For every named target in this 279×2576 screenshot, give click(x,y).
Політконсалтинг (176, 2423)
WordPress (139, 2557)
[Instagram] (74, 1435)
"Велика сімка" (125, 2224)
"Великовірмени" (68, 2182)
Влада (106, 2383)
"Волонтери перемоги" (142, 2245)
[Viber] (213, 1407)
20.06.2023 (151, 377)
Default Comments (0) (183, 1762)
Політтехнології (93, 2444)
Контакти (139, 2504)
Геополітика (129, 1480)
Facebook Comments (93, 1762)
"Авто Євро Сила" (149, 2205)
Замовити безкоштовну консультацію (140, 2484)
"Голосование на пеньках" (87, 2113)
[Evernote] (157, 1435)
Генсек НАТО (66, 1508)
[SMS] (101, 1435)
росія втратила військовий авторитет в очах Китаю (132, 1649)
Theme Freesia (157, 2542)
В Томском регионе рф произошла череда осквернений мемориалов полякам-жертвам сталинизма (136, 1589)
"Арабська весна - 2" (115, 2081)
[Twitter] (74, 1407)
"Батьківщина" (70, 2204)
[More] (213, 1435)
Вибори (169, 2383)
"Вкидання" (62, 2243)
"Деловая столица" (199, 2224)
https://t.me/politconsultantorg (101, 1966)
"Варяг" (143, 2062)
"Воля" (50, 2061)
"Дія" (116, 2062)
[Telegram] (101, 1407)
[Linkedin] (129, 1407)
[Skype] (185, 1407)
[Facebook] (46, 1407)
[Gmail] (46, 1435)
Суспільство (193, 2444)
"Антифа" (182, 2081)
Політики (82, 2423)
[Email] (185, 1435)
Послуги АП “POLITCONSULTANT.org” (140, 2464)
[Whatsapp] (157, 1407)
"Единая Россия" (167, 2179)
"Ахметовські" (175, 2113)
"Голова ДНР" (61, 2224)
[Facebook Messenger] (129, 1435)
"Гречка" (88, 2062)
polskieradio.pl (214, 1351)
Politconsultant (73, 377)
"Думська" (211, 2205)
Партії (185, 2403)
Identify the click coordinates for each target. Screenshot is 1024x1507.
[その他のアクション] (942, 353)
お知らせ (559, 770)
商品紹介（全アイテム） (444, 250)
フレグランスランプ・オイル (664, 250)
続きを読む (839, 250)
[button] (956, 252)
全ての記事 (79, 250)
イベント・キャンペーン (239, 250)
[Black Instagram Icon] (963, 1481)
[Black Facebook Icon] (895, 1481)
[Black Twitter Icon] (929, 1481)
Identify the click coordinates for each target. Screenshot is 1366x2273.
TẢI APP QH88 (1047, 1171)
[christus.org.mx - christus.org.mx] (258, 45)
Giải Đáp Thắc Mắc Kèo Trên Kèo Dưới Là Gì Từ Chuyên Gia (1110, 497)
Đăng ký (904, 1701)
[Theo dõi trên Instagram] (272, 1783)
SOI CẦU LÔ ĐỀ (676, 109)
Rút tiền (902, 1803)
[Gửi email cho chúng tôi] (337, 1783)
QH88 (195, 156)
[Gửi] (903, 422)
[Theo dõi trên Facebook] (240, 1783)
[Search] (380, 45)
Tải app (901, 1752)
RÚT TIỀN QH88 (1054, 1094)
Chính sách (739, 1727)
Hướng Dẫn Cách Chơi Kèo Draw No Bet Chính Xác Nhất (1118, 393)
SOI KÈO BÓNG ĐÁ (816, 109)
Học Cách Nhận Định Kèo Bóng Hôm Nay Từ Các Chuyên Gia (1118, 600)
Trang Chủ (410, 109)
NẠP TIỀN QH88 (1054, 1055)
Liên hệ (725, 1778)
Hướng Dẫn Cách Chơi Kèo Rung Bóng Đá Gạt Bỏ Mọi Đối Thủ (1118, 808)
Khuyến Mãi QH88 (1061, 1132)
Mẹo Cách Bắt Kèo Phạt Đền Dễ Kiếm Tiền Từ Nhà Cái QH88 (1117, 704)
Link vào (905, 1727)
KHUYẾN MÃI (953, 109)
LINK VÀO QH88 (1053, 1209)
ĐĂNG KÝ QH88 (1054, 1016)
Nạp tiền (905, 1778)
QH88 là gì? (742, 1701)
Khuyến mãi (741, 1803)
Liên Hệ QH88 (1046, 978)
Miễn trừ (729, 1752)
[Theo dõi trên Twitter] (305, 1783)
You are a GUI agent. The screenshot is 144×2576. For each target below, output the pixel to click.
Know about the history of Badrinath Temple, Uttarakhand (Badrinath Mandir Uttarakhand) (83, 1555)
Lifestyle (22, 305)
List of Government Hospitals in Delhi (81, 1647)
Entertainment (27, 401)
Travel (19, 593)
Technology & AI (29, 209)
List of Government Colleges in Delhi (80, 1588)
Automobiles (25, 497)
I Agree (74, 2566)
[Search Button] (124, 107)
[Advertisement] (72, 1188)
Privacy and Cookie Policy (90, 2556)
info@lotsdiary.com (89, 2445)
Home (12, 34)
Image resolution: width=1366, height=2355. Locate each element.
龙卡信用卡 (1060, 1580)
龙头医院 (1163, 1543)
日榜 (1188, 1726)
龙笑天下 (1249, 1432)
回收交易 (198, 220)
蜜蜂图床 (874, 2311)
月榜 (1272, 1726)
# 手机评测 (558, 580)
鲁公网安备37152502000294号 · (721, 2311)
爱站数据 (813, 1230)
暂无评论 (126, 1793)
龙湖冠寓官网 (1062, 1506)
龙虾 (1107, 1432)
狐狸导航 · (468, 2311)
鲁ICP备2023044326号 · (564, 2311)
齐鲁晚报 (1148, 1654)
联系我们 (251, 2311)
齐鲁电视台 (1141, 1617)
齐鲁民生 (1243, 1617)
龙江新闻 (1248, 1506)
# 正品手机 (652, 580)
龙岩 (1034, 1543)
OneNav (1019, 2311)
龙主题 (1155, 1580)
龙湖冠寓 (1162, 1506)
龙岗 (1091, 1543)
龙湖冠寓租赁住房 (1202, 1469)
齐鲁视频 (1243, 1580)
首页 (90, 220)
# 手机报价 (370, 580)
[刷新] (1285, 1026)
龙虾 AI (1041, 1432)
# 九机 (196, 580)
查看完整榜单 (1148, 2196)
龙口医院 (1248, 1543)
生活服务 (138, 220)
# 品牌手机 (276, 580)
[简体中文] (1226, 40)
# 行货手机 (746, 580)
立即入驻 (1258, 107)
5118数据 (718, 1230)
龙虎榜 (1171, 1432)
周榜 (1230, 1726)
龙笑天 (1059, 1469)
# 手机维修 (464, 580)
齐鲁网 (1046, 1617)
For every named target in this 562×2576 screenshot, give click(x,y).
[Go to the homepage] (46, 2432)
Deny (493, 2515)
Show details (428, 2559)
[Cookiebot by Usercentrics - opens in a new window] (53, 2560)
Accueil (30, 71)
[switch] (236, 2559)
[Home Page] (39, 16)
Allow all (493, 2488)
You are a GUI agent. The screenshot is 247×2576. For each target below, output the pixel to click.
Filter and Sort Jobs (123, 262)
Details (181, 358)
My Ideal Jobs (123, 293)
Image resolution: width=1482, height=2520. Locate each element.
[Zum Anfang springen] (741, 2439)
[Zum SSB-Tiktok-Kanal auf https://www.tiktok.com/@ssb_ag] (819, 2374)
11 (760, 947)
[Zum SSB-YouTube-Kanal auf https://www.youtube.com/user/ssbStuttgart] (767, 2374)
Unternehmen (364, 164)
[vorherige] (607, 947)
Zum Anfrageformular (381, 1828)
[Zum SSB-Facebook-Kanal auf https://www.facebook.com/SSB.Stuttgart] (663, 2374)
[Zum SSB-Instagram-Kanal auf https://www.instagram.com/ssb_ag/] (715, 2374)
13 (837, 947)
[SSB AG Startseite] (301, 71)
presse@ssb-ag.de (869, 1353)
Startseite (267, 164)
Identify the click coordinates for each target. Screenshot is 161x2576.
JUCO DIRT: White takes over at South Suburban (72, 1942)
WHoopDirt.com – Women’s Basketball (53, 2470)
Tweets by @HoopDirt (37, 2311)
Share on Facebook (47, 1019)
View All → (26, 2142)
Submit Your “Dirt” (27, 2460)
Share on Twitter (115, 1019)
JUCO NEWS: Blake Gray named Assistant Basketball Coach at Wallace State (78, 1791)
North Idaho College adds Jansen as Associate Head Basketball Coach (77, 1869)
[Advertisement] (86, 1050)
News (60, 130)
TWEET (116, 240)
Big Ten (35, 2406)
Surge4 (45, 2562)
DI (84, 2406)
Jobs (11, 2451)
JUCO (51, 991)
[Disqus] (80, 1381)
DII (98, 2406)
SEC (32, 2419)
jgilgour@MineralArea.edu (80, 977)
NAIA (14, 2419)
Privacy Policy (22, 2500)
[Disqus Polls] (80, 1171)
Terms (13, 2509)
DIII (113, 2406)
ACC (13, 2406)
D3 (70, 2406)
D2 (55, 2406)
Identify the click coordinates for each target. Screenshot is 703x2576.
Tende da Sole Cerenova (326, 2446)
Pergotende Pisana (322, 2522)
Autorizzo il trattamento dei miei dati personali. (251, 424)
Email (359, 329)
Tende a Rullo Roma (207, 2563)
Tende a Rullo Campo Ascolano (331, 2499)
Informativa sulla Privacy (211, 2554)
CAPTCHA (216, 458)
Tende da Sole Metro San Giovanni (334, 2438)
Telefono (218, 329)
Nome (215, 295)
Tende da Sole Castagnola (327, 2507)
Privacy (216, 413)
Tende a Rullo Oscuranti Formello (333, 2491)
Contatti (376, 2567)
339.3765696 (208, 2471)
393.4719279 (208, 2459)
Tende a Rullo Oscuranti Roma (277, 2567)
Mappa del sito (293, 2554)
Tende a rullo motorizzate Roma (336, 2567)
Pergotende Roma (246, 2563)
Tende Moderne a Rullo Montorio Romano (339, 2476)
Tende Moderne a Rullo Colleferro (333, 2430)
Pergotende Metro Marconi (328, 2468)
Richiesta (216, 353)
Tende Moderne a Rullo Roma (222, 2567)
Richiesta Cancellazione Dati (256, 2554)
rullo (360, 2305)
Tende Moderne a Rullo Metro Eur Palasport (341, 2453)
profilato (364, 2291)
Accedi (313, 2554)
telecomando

----

**Task requirements**. Wherever the line holding "Jobs (11, 2451)" falls in the entries above, copy exactly from it through the line holding "Pergotende Roma (246, 2563)", inclusive, and add nothing.

**Response**.
Jobs (11, 2451)
JUCO (51, 991)
[Disqus] (80, 1381)
DII (98, 2406)
SEC (32, 2419)
jgilgour@MineralArea.edu (80, 977)
NAIA (14, 2419)
Privacy Policy (22, 2500)
[Disqus Polls] (80, 1171)
Terms (13, 2509)
DIII (113, 2406)
ACC (13, 2406)
D3 (70, 2406)
D2 (55, 2406)
Identify the click coordinates for each target. Screenshot is 703x2576.
Tende da Sole Cerenova (326, 2446)
Pergotende Pisana (322, 2522)
Autorizzo il trattamento dei miei dati personali. (251, 424)
Email (359, 329)
Tende a Rullo Roma (207, 2563)
Tende a Rullo Campo Ascolano (331, 2499)
Informativa sulla Privacy (211, 2554)
CAPTCHA (216, 458)
Tende da Sole Metro San Giovanni (334, 2438)
Telefono (218, 329)
Nome (215, 295)
Tende da Sole Castagnola (327, 2507)
Privacy (216, 413)
Tende a Rullo Oscuranti Formello (333, 2491)
Contatti (376, 2567)
339.3765696 (208, 2471)
393.4719279 (208, 2459)
Tende a Rullo Oscuranti Roma (277, 2567)
Mappa del sito (293, 2554)
Tende a rullo motorizzate Roma (336, 2567)
Pergotende Roma (246, 2563)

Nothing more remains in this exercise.